At the IxDA London Movie Night (movie clips coming soon), we discussed the tension between design for novice vs. expert users. It was generally felt that when you design for one side, you might detract from the other. However, I think there are examples where this hasn’t necessarily been the case, notably console games (most famously Nintendo’s flagship Mario series) and the Tenori-On, which after about 10-15 minutes of guided play, allows you to make beautiful music and grow your skill level very quickly.
How does motivation affect interaction?
I explained my personal motivation to buy technology (well, gadgets) as underpinning a lack of skill or willingness to do something. I mentioned my interest in buying the excellent Fiskars weed puller and how it got me to do my first bit of weeding for about 15 years. It’s a fantastic product – easy, satisfying, and incredibly empowering, like a tool should be. I talked around how games help to motivate people by easing them in through play and increasing the level of challenge before addictive interaction and obsession begin.

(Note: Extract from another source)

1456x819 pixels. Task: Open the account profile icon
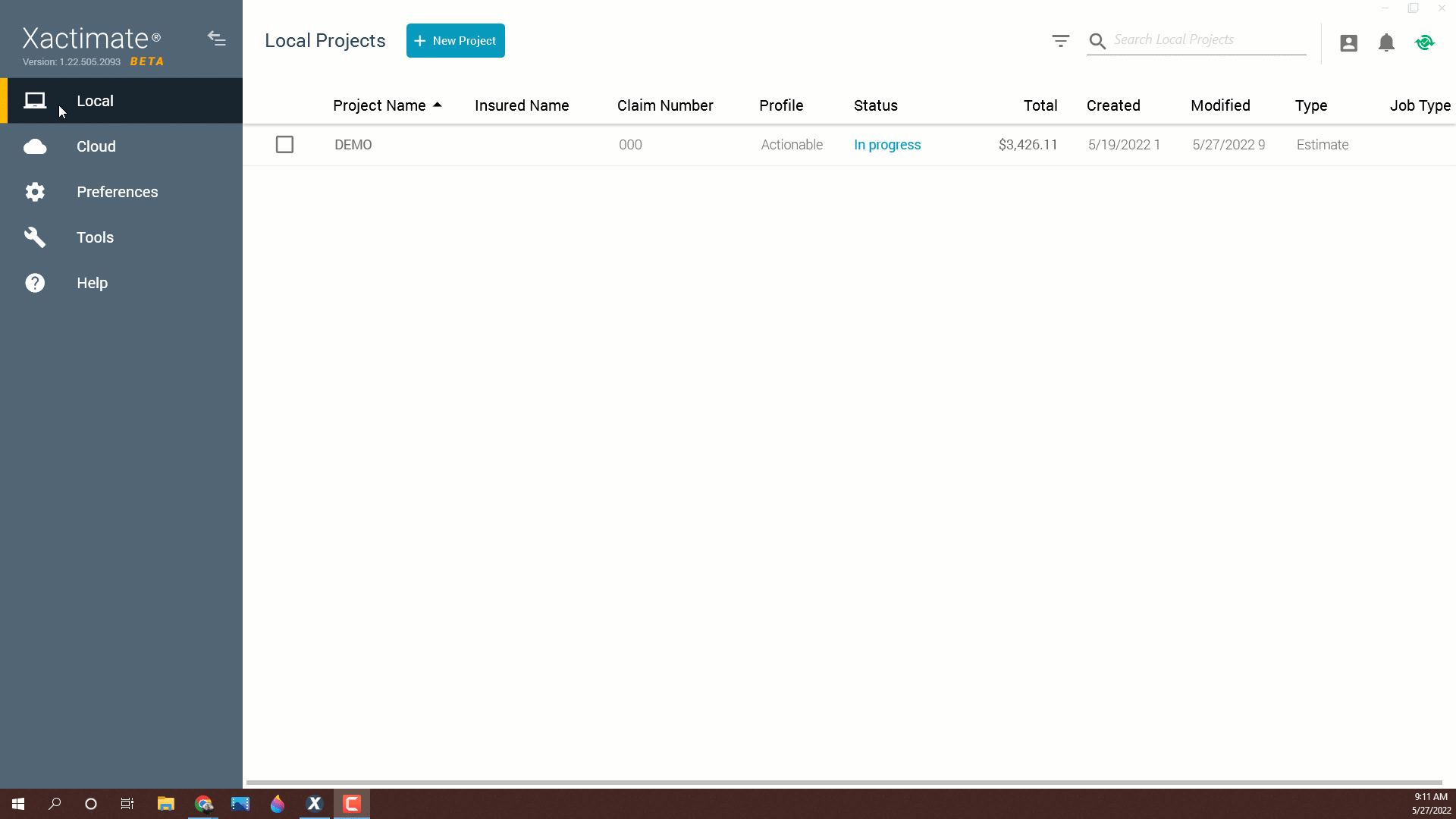pos(1348,43)
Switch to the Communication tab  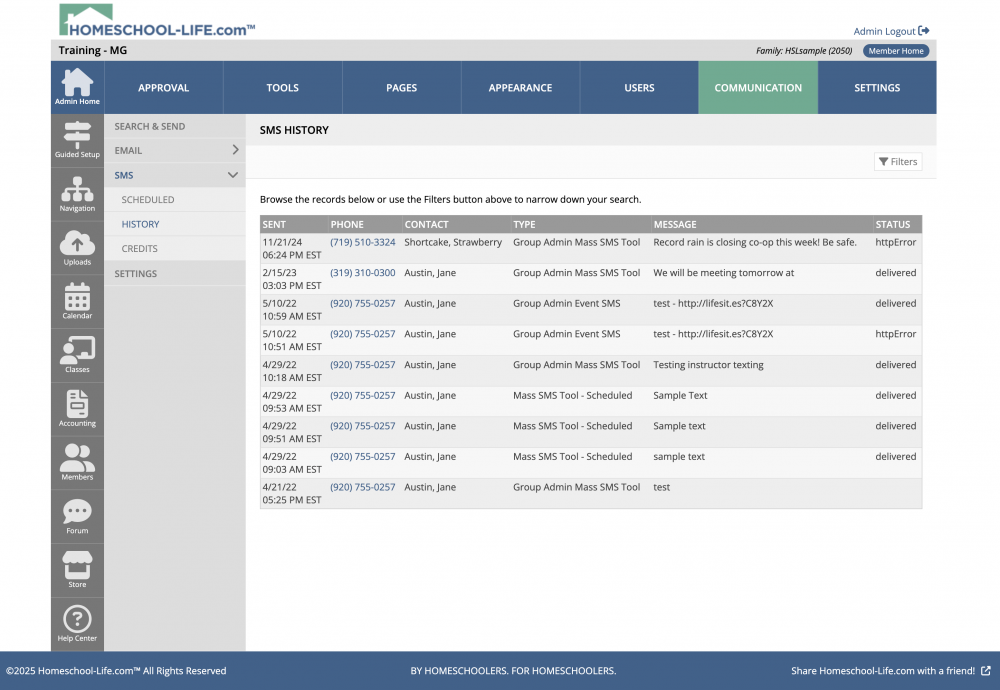[x=758, y=88]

How can sound be used in design and interaction?
One of my favourite subjects. I believe that sound is a relatively untouched area in design (some good thoughts around it here). We focus so much on physical forms, the way something might look, or even how it smells, but less about how it sounds (car door and electric car engine sonic aesthetics aside).
I mentioned my interest in using sound more effectively within Investment Banking scenarios as part of better alert systems or to allow people to concentrate better in times of stress. I also made reference to a friend’s research into info sonification, where messages, alerts and feedback that would normally be visual could be made audible, therefore using another channel of communication that could better augment our lives than being obsessed with looking at screens.